Jason Epstein thought of Amazon before Jeff Bezos. Or at least, he understood the concept: the necessity, and power, of making the world’s backlist available at all times. Epstein’s uniquely revolutionary presence in publishing belies the bias that editors are English majors who don’t read the Journal. The New York Review of Books’s 11 March edition has Epstein’s thoughts on the industry's future, the “fragility” of digitization, and the enduring individuality of literary creation.

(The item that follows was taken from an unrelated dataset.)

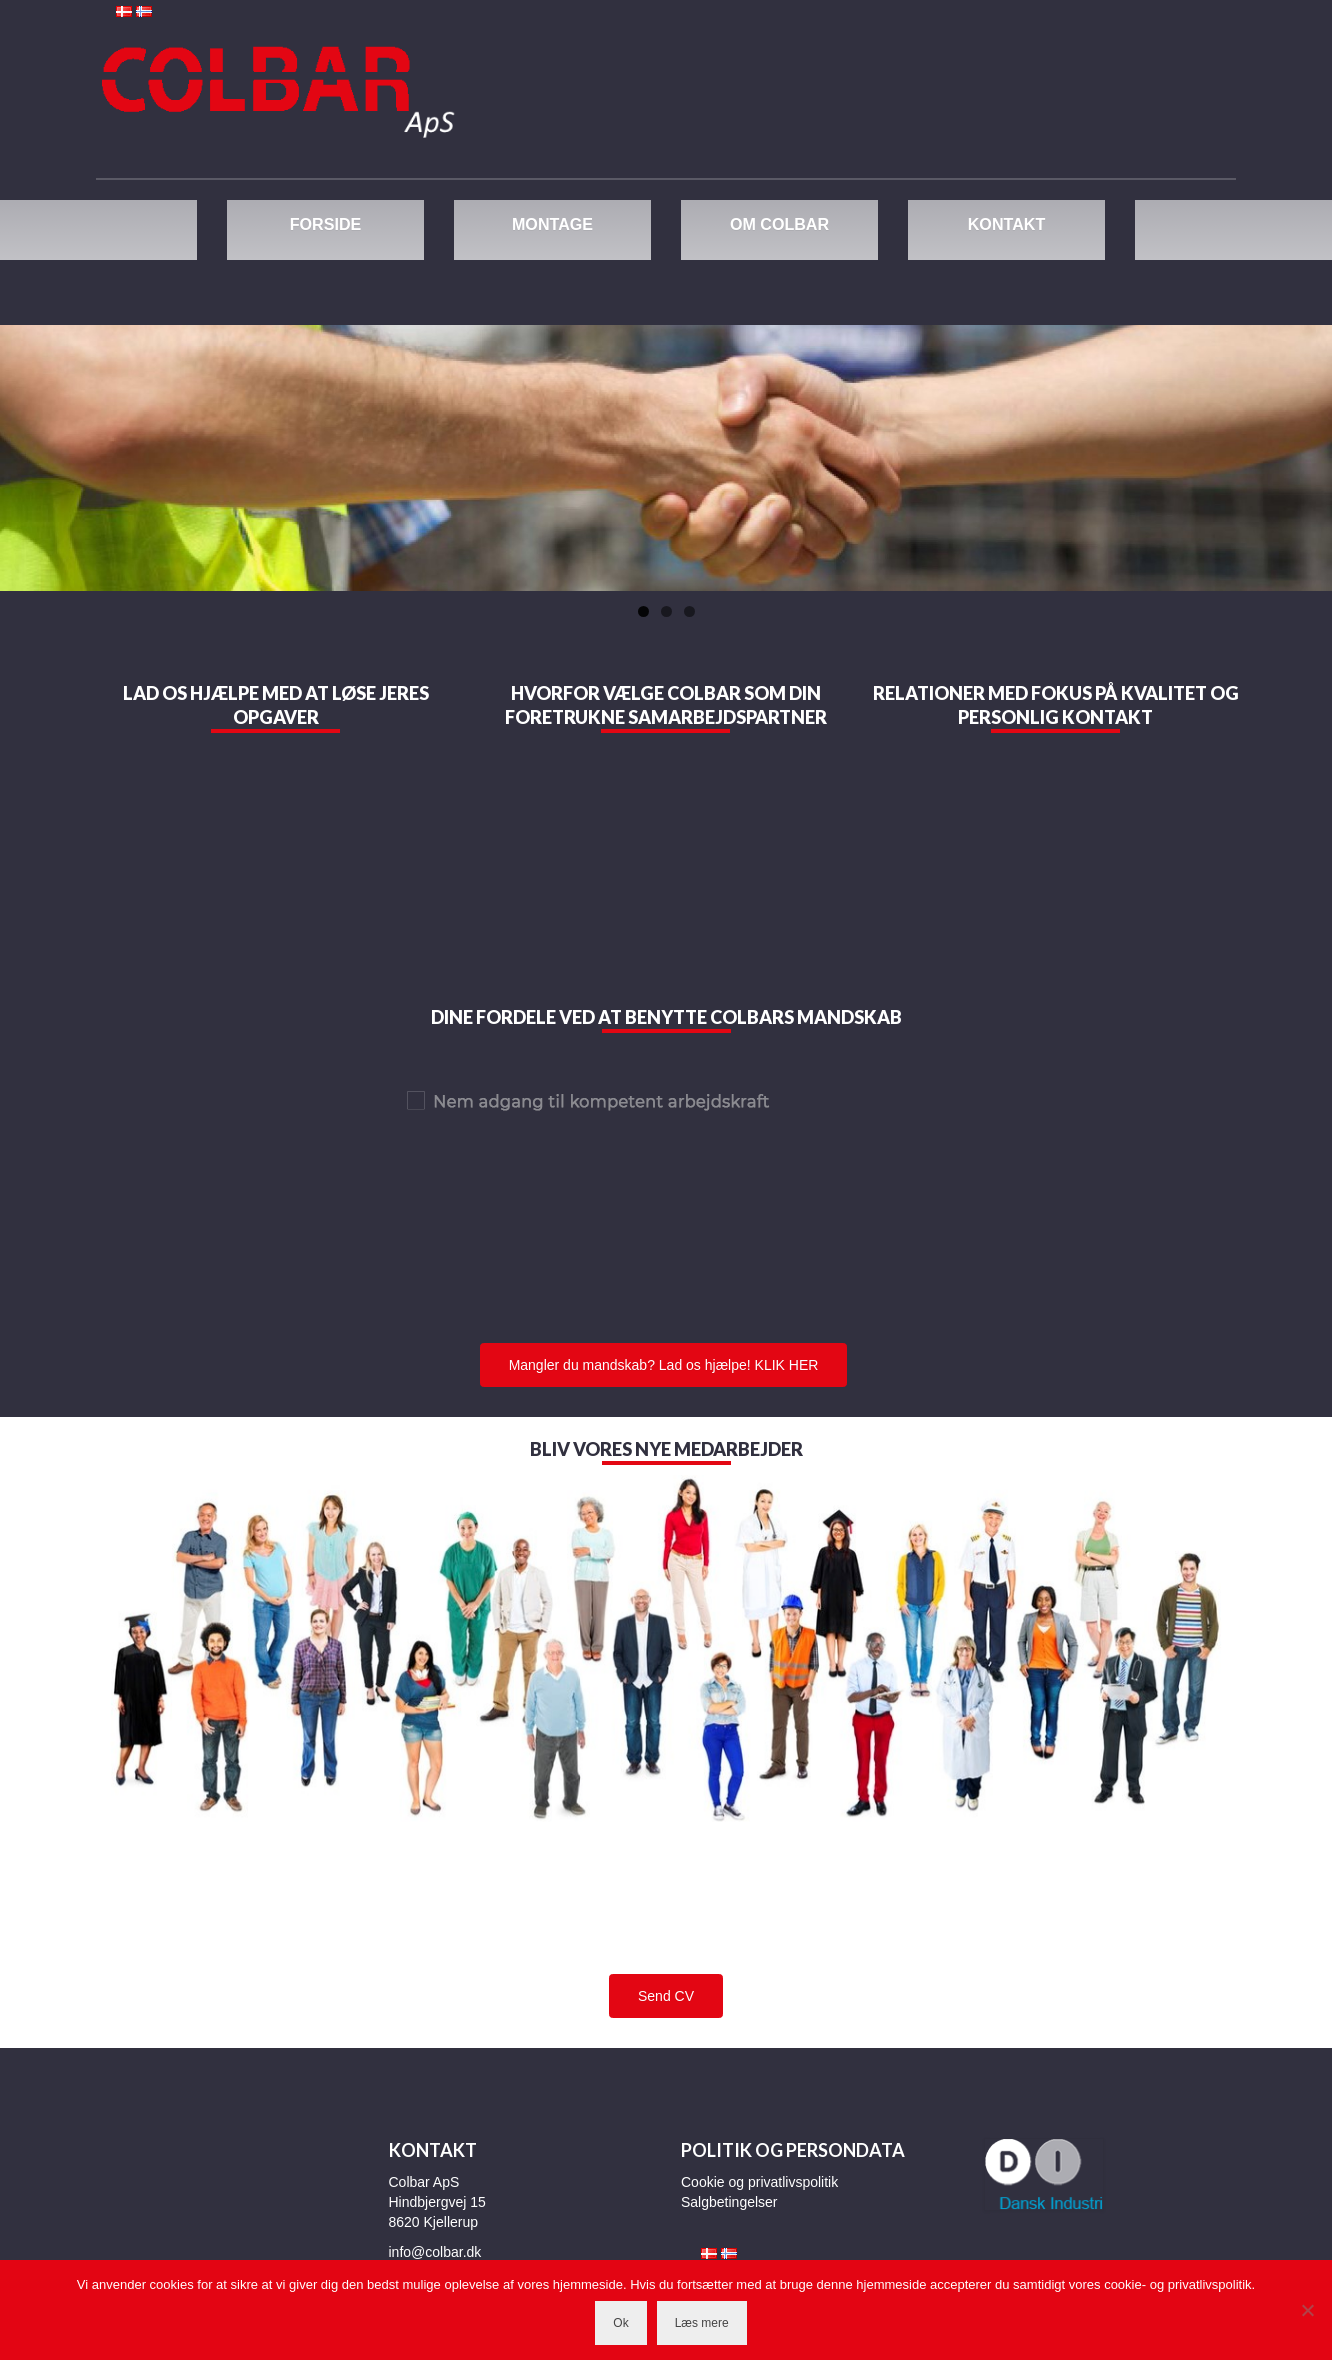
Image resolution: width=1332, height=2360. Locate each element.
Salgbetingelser (729, 2202)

Epstein speaks of what “will” happen, and his past predictive talents make the lure of taking his word for it (extremely) strong. Here is what he sees happening now:
The transition within the book publishing industry from physical inventory stored in a warehouse and trucked to retailers to digital files stored in cyberspace and delivered almost anywhere on earth as quickly and cheaply as e-mail is now underway and irreversible. This historic shift will radically transform worldwide book publishing, the cultures it affects and on which it depends. Meanwhile, for quite different reasons, the genteel book business that I joined more than a half-century ago is already on edge, suffering from a gambler's unbreakable addiction to risky, seasonal best sellers, many of which don't recoup their costs, and the simultaneous deterioration of backlist, the vital annuity on which book publishers had in better days relied for year-to-year stability through bad times and good. The crisis of confidence reflects these intersecting shocks, an overspecialized marketplace dominated by high-risk ephemera and a technological shift orders of magnitude greater than the momentous evolution from monkish scriptoria to movable type launched in Gutenberg's German city of Mainz six centuries ago.

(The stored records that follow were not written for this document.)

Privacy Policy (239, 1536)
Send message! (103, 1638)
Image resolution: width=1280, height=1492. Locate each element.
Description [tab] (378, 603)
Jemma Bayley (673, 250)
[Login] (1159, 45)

Here is what we might consider scary:
The most radical of these fantasies posits that the contents of the digital cloud will merge or be merged—will "mash up"—to form a single, communal, autonomous intelligence, an all-encompassing, single book or collective brain that reproduces electronically on a universal scale the synergies that occur spontaneously within individual minds. To scorn a bold new hypothesis—the roundness of the earth, its rotation around the sun—is always a risk but here the risk is minimal. The nihilism—the casual contempt for texts—implicit in this ugly fantasy is nevertheless disturbing as evidence of cultural impoverishment, more offensive than but not unrelated to the assumption of e-book maximalists that authors who spend months and years at their desks will not demand physical copies as evidence of their labors and hope for posterity.
And yet, in some respects, the more things change . . .

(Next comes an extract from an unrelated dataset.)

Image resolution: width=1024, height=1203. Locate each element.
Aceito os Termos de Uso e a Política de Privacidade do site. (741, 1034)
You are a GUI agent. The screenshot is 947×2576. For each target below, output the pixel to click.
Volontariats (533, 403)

The difficult, solitary work of literary creation, however, demands rare individual talent and in fiction is almost never collaborative. Social networking may expose readers to this or that book but violates the solitude required to create artificial worlds with real people in them. Until it is ready to be shown to a trusted friend or editor, a writer's work in progress is intensely private. Dickens and Melville wrote in solitude on paper with pens; except for their use of typewriters and computers so have the hundreds of authors I have worked with over many years.
As Epstein puts it, “new technologies, however, do not await permission.” It is unclear how publishers will accommodate this lack of politesse, but one thing seems certain: the role of editors who anticipate these shifts is more important than ever before.